# Statistical Methodology Note v1.0

Status: reviewer reference for percentile, cap, and tail reporting semantics.

## Scope

This note specifies how Sovrient computes and publishes daily corroboration distribution metrics used in:

- `web/data/ms_zones_<DATE>.json`
- `web/data/ms_zones_latest.json`
- `web/data/sealed_catalog_<DATE>.json`
- `web/data/sealed_catalog_latest.json`

## Percentile Definition

Sovrient percentiles use a nearest-rank ceiling rule on sorted values.

- Input: sorted values `vals` of length `n`
- Percentile parameter: `p` in `[0, 1]`
- Index (0-based): `idx = ceil(p * n) - 1`
- Clamp: `idx` is clamped to `[0, n - 1]`
- Output: `vals[idx]`

Operational mappings:

- `p95 = percentile(values, 0.95)`
- `p99 = percentile(values, 0.99)`

## Temporal Metrics: Bounded vs Uncapped

Two temporal surfaces are published and must not be conflated:

1. Bounded temporal agreement (`temporal_agreement_*`):
- Derived from confirmed-event rollups.
- Enforces deterministic cap `TEMPORAL_AGREEMENT_CAP_SEC = 30.0`.

2. Uncapped temporal tails (`temporal_uncapped_*`):
- Derived from all corroboration comparison rows before DT0 threshold gating.
- Preserves raw tail behavior for methodology auditability.

Cap policy semantics:

- `temporal_cap_role = "ui_reporting_cap"` (cap is a reporting lens)
- `uncapped_metrics_authoritative_for_dispersion = true` (uncapped tails are the dispersion truth surface)
- `cap_pressure_temporal_p95 = temporal_uncapped_sec_p95 / temporal_cap_seconds`
- `cap_pressure_temporal_p99 = temporal_uncapped_sec_p99 / temporal_cap_seconds`

Both surfaces publish:

- `avg`, `p95`, `p99`, `max_observed`
- `cap_hits`, `sample_count`, `cap_hit_rate`

`cap_hit_rate = cap_hits / sample_count` when `sample_count > 0`, otherwise `0`.

## Tail Stability Windows

Rolling uncapped tail stability is computed over daily corroboration logs for:

- `7d`
- `30d`
- `90d`

In `statistics_spec`, window definitions are exposed under:

- `tail_stability_windows_days` (canonical key)
- `rolling_windows_days` (backward-compatible alias)

Each window publishes:

- `days_scanned`
- `days_with_data`
- `sample_count`
- `temporal_uncapped_sec_p95`
- `temporal_uncapped_sec_p99`
- `temporal_uncapped_sec_max_observed`
- `temporal_uncapped_sec_cap_hits`
- `temporal_uncapped_sec_cap_hit_rate`

## Tail Segmentation

Uncapped temporal tails are segmented by:

- `region_bucket`
- `source_pair`

Inclusion threshold:

- `TAIL_SEGMENT_MIN_SAMPLES = 3`

Outputs include both total and displayed counts:

- `region_bucket_count_total`
- `source_pair_count_total`
- `region_bucket_count_displayed`
- `source_pair_count_displayed`

## Threshold Sensitivity Disclosure (Advisory)

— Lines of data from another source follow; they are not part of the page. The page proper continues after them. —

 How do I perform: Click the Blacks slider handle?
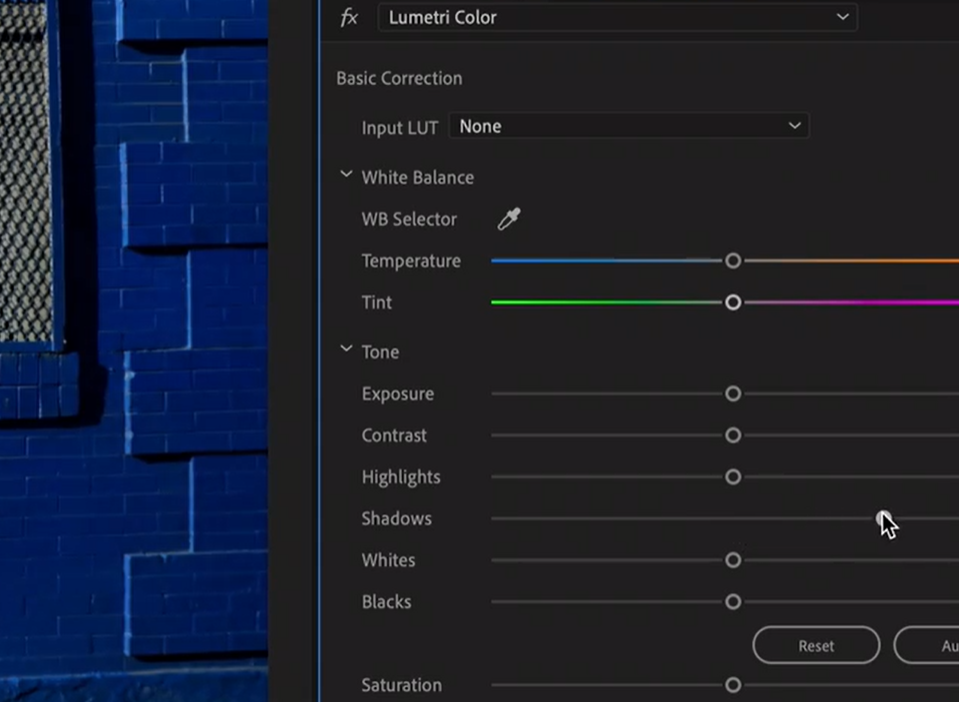coord(733,601)
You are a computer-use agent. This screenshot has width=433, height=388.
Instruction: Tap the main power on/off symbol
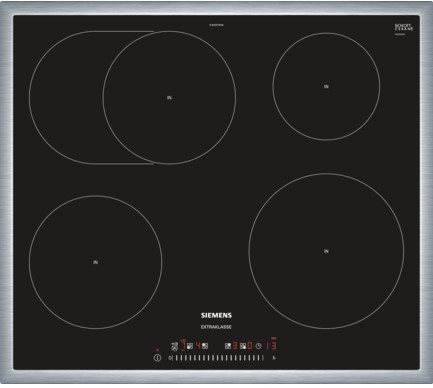(x=157, y=358)
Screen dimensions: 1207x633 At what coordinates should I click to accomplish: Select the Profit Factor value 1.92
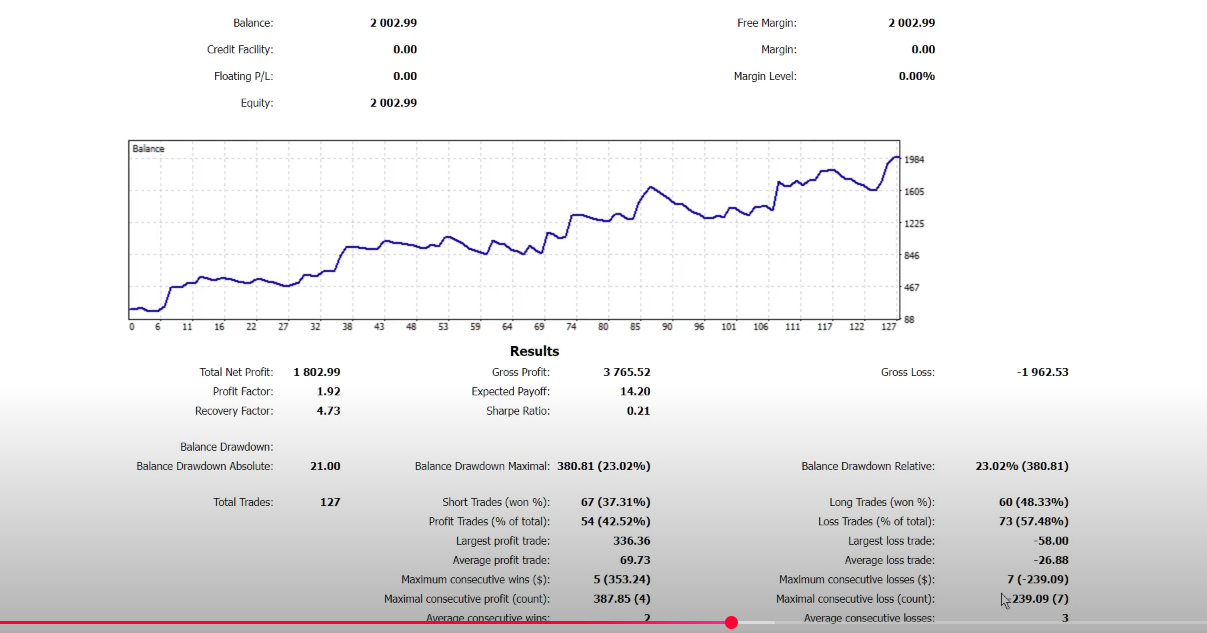[329, 392]
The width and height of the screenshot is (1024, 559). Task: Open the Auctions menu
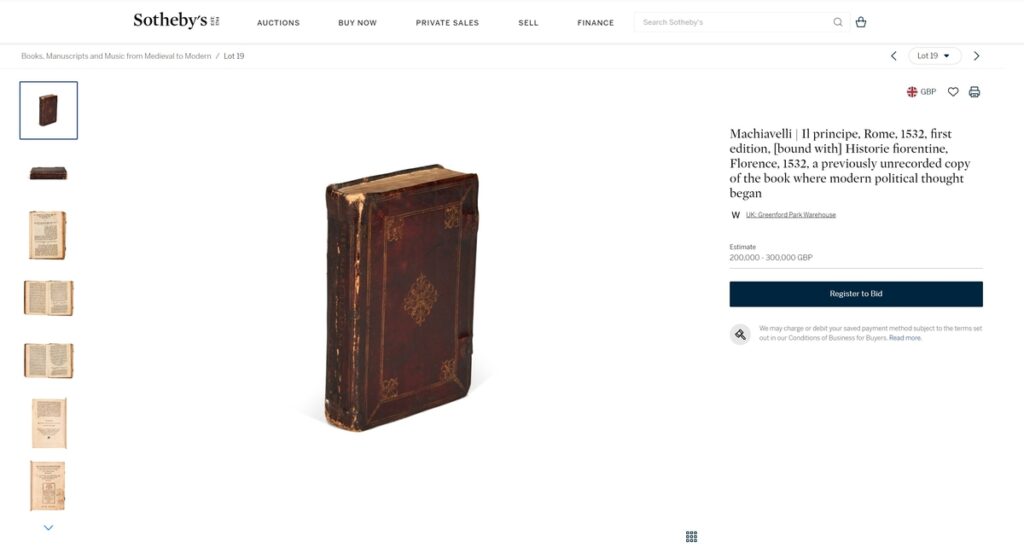pyautogui.click(x=278, y=23)
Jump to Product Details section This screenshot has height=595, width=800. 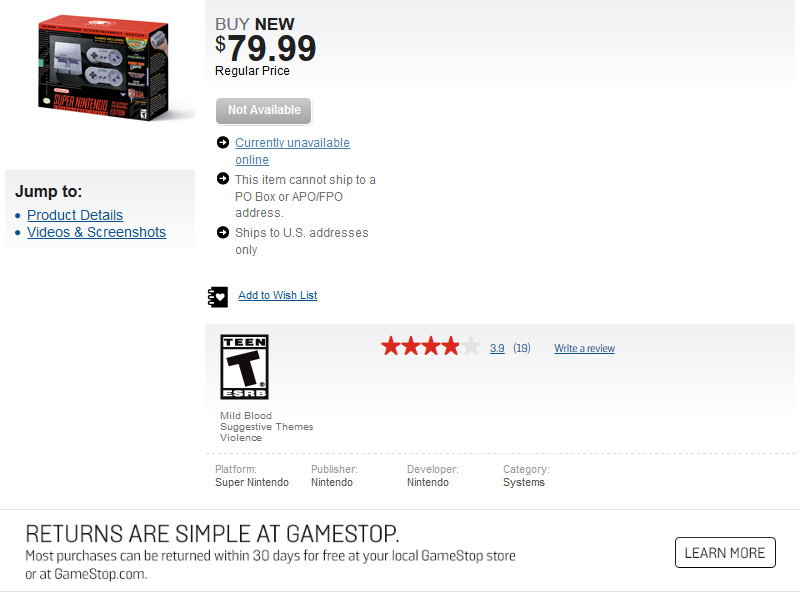click(x=75, y=215)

`threshold_sensitivity` publishes a non-gating disclosure for the M>=4.0 cliff:

- `thresholds.gul_mag_min`
- `near_threshold_counts.within_0_05`
- `near_threshold_counts.within_0_10`
- `expected_flip_risk.using_mag_drift_p95`
- `expected_flip_risk.using_mag_drift_p99`

Boundary:

- advisory only
- not settlement logic
- not trigger logic

## Rounding Rules

- Percentiles and maxima: 5 decimals
- Cap hit rates: 6 decimals

## Determinism and Ordering Invariants

- For a given date, `ms_zones` export must complete before `sealed_catalog` export.
- `sealed_catalog` carries input artifact hashes (`ms_zones_sha256`, `dsd_sha256`) to bind provenance.
- Changes to cap values, percentile algorithm, windows, or segmentation thresholds require:
  - method note version update
  - changelog entry
  - redeploy with fresh trust probe receipt

## Versioning

- Method version: `SOVRIENT_STATS_METHOD_V1.0`
- Canon binding: `SOVOS_CANON_V1`